__Stored data__:
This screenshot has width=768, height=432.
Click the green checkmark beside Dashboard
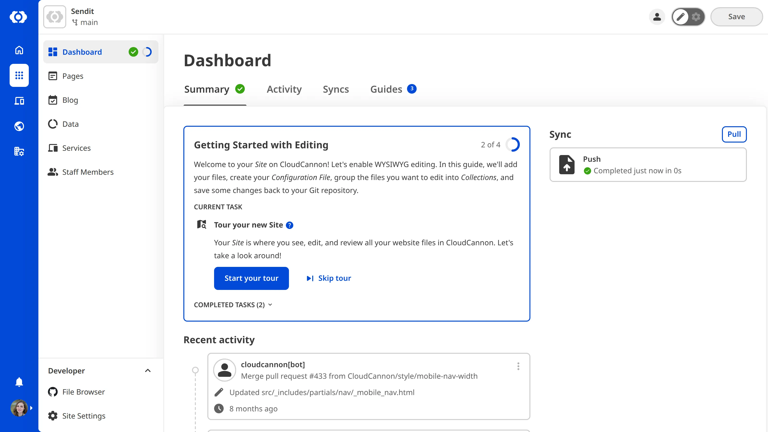(x=133, y=52)
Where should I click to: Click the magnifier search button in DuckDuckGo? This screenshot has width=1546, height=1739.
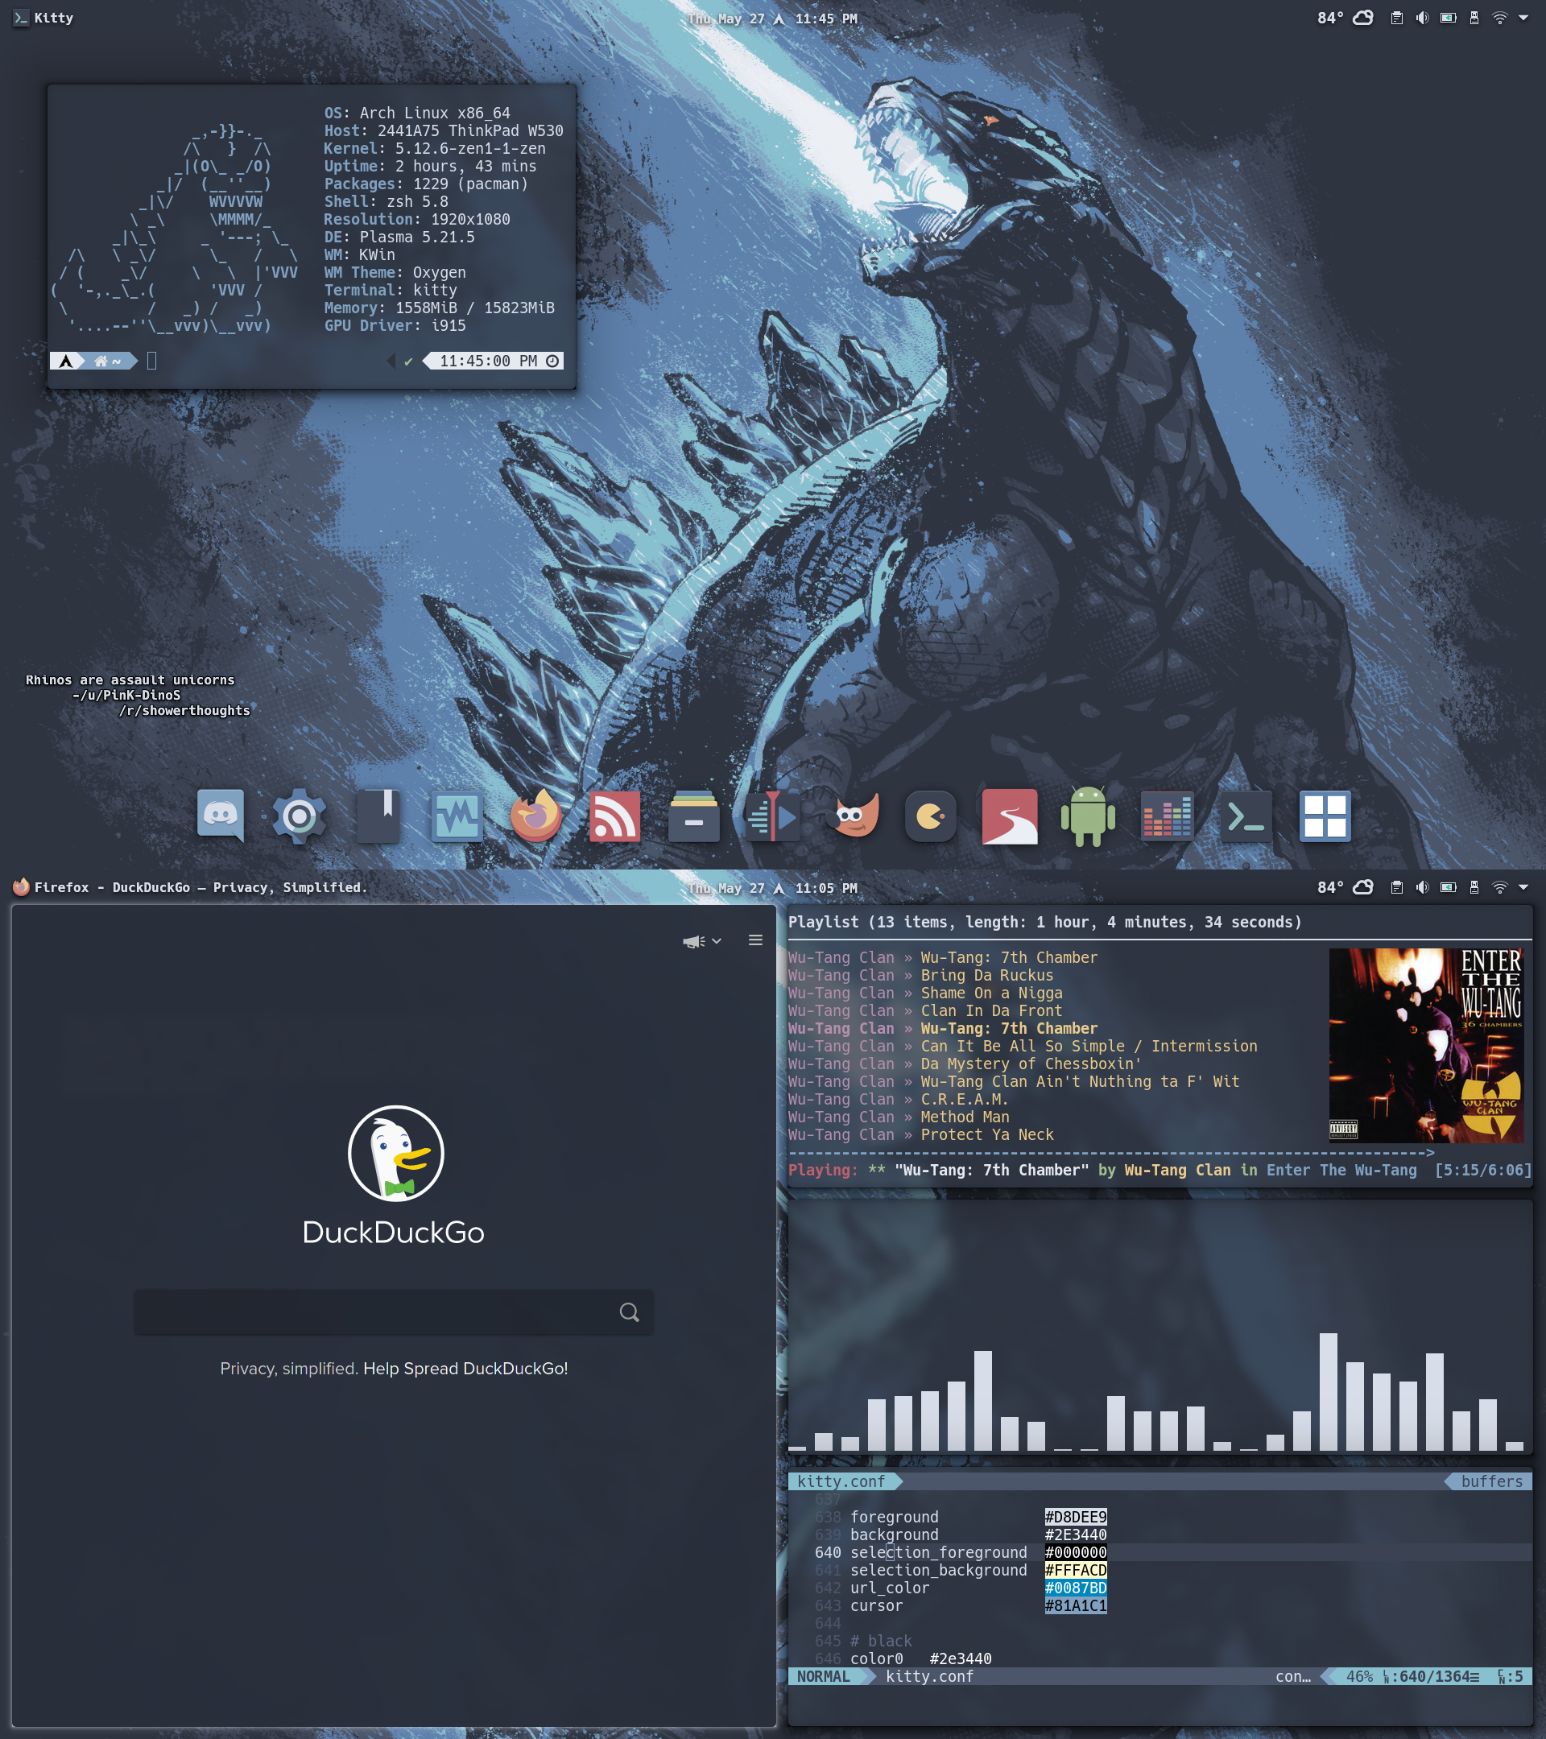(x=629, y=1312)
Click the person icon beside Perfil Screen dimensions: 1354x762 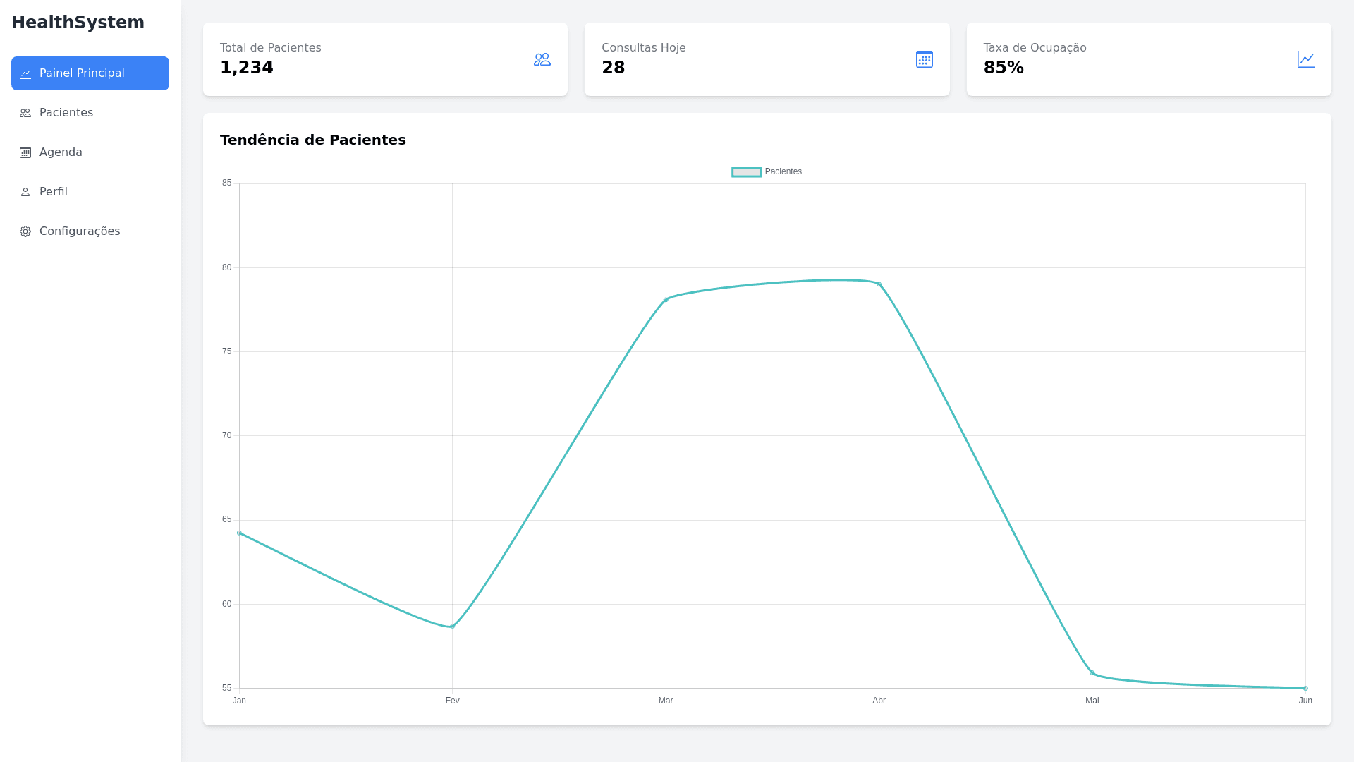pos(25,192)
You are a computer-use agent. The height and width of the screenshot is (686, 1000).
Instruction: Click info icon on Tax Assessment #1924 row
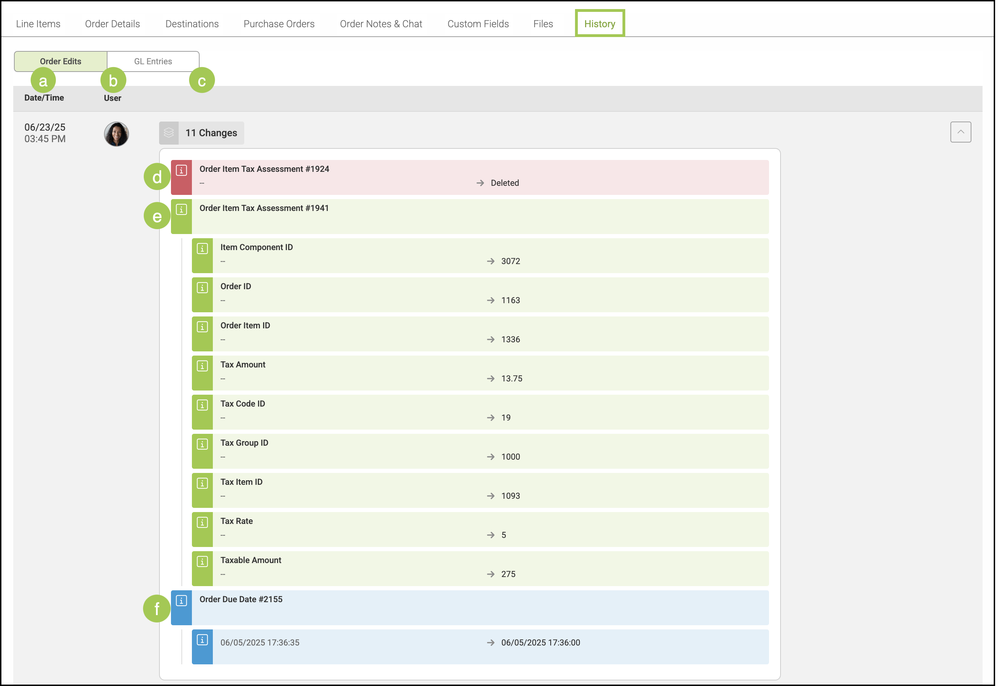[181, 171]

__Problem to work on__: Transcribe only the lines from the line holding "Instruction: Click info" to the final line of the listing above. Keep them exact, include both ends, and skip the pictures.

__Output below__:
Instruction: Click info icon on Tax Assessment #1924 row
[181, 171]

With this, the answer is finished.